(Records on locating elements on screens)
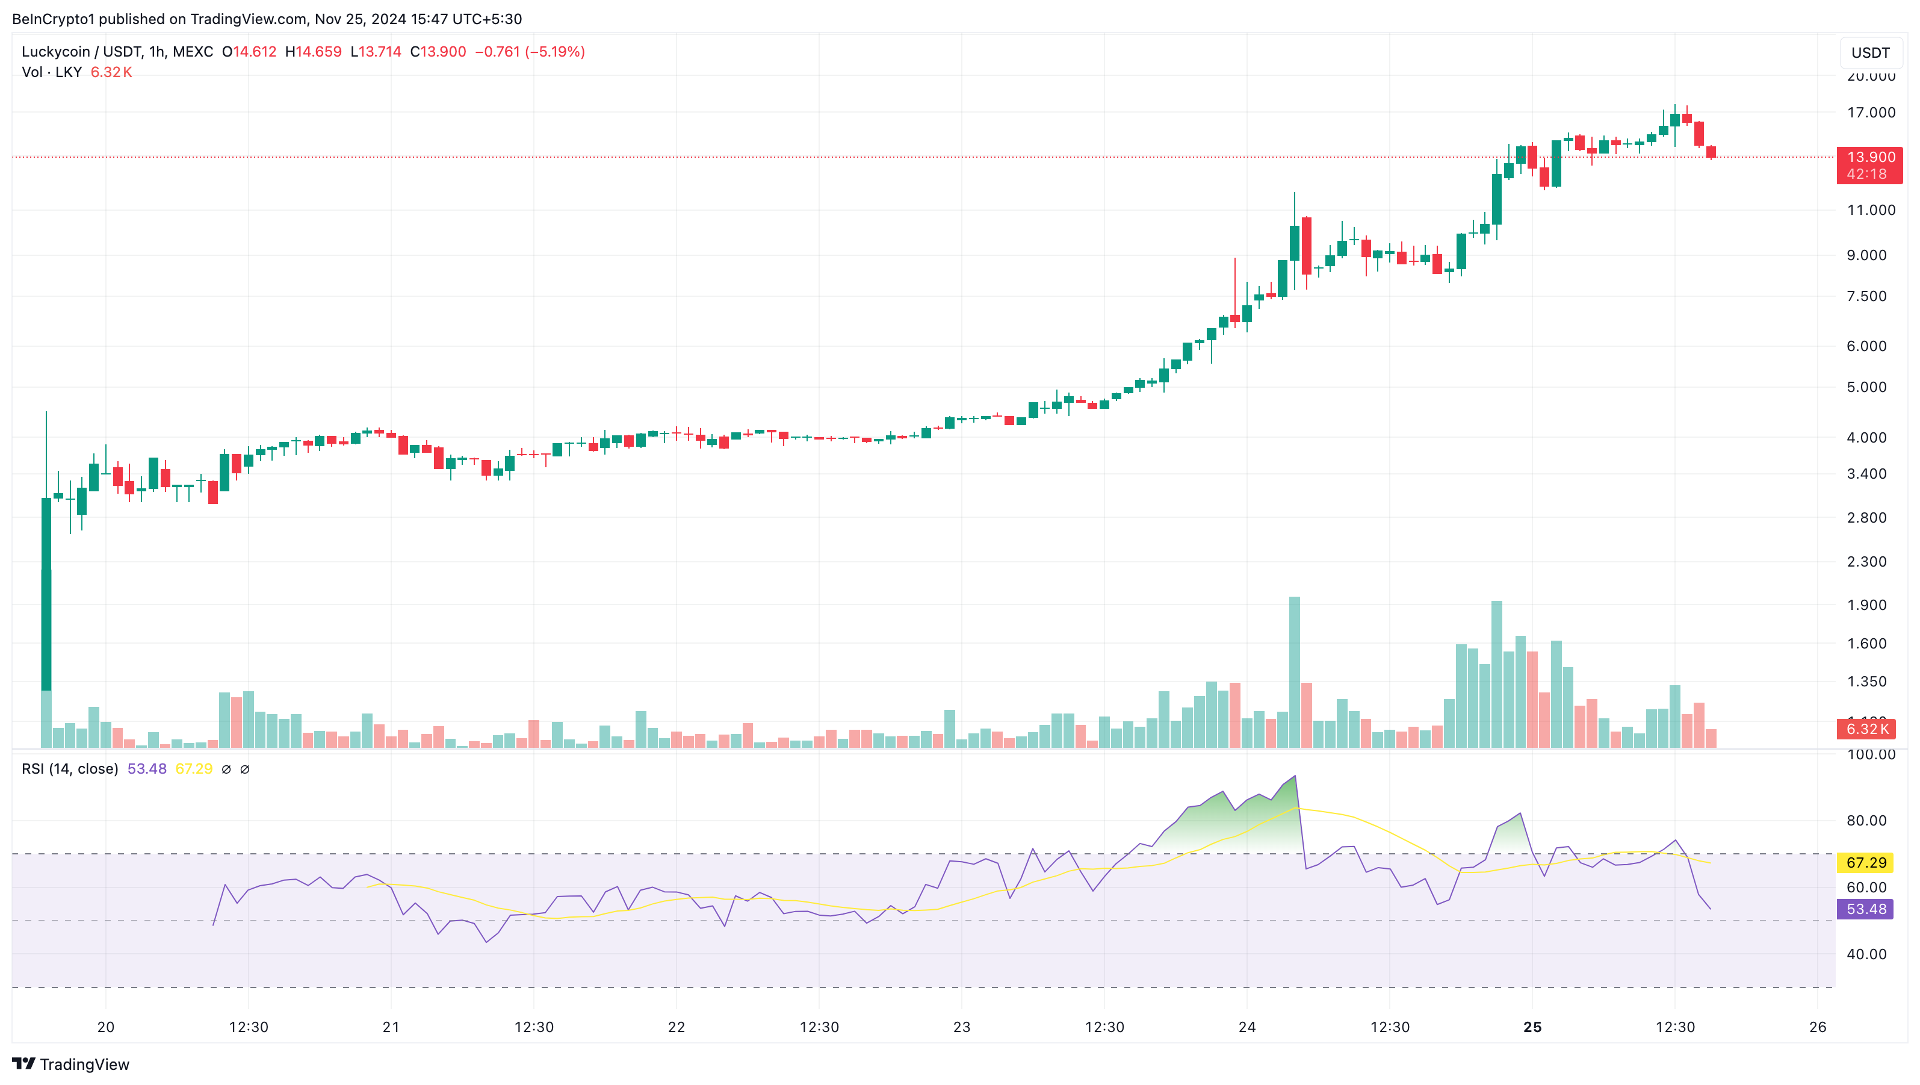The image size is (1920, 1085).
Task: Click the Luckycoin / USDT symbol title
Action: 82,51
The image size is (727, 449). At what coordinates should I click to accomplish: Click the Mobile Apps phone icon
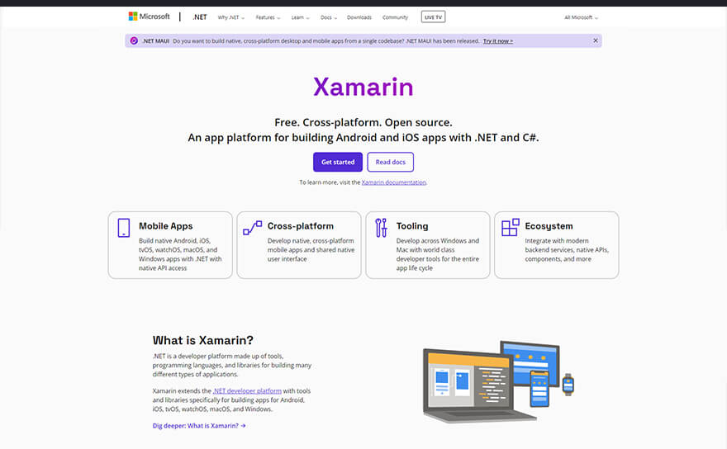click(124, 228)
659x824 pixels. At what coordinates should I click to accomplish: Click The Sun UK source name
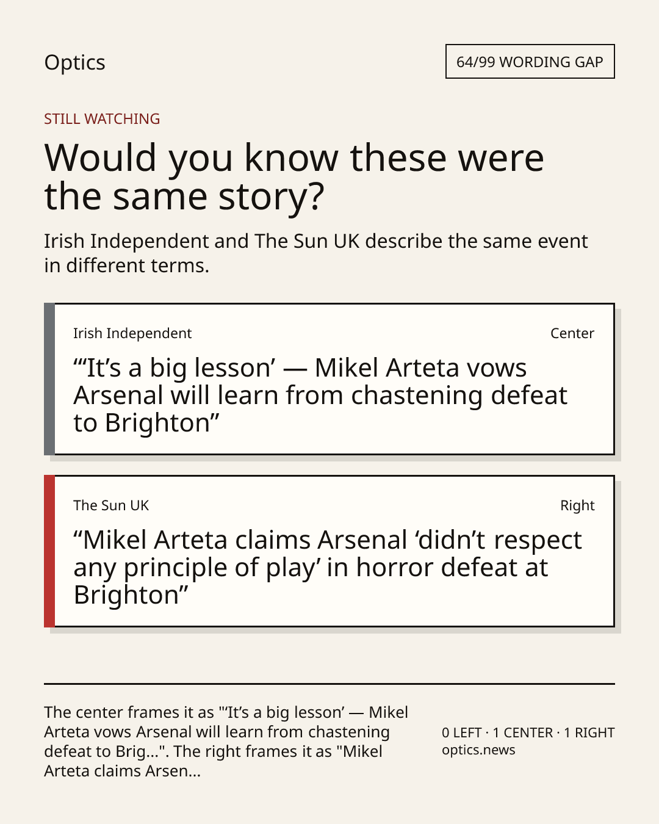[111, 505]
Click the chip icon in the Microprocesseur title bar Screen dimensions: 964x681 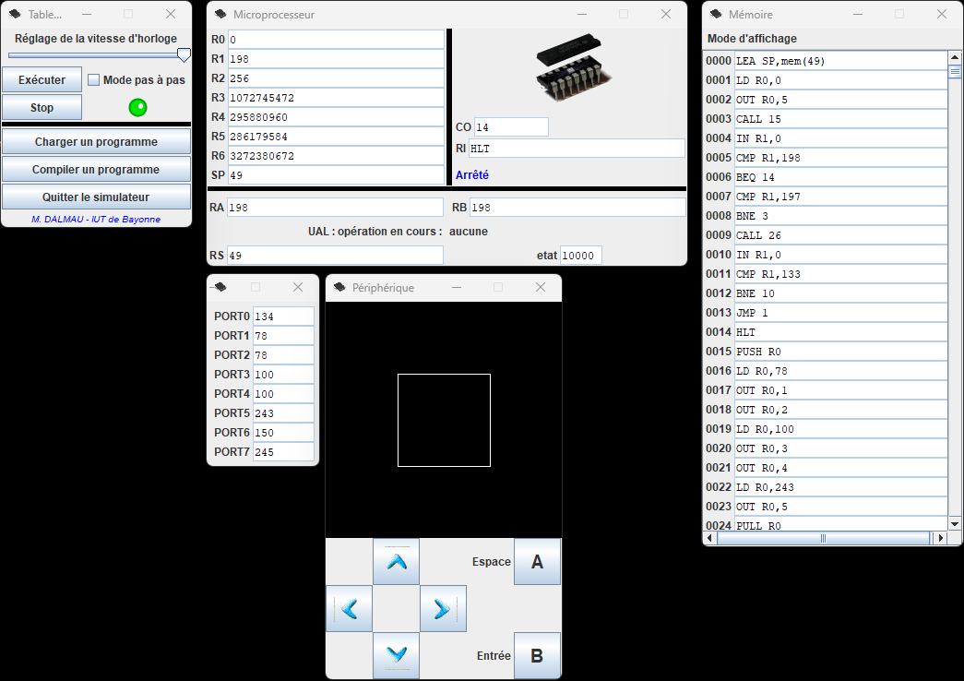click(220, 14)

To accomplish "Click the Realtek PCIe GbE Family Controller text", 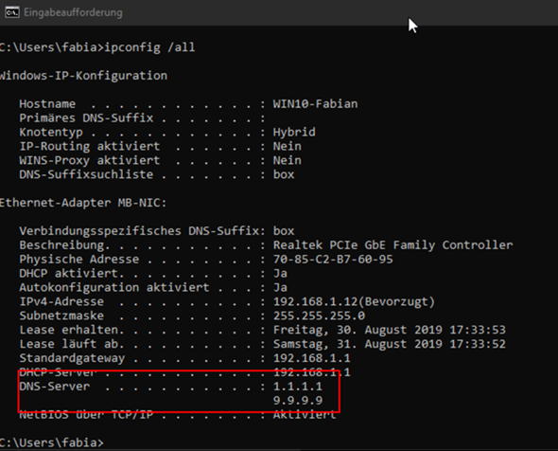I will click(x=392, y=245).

▶ **Requirements**: Transcribe the records word for word, from their start through the line containing "click(124, 228)", both ends included. Leave the pictures out.

▶ **Result**:
The image size is (1920, 1085).
Task: Click the Luckycoin / USDT symbol title
Action: 82,51
The image size is (727, 449). At what coordinates should I click to accomplish: Click the Mobile Apps phone icon
click(124, 228)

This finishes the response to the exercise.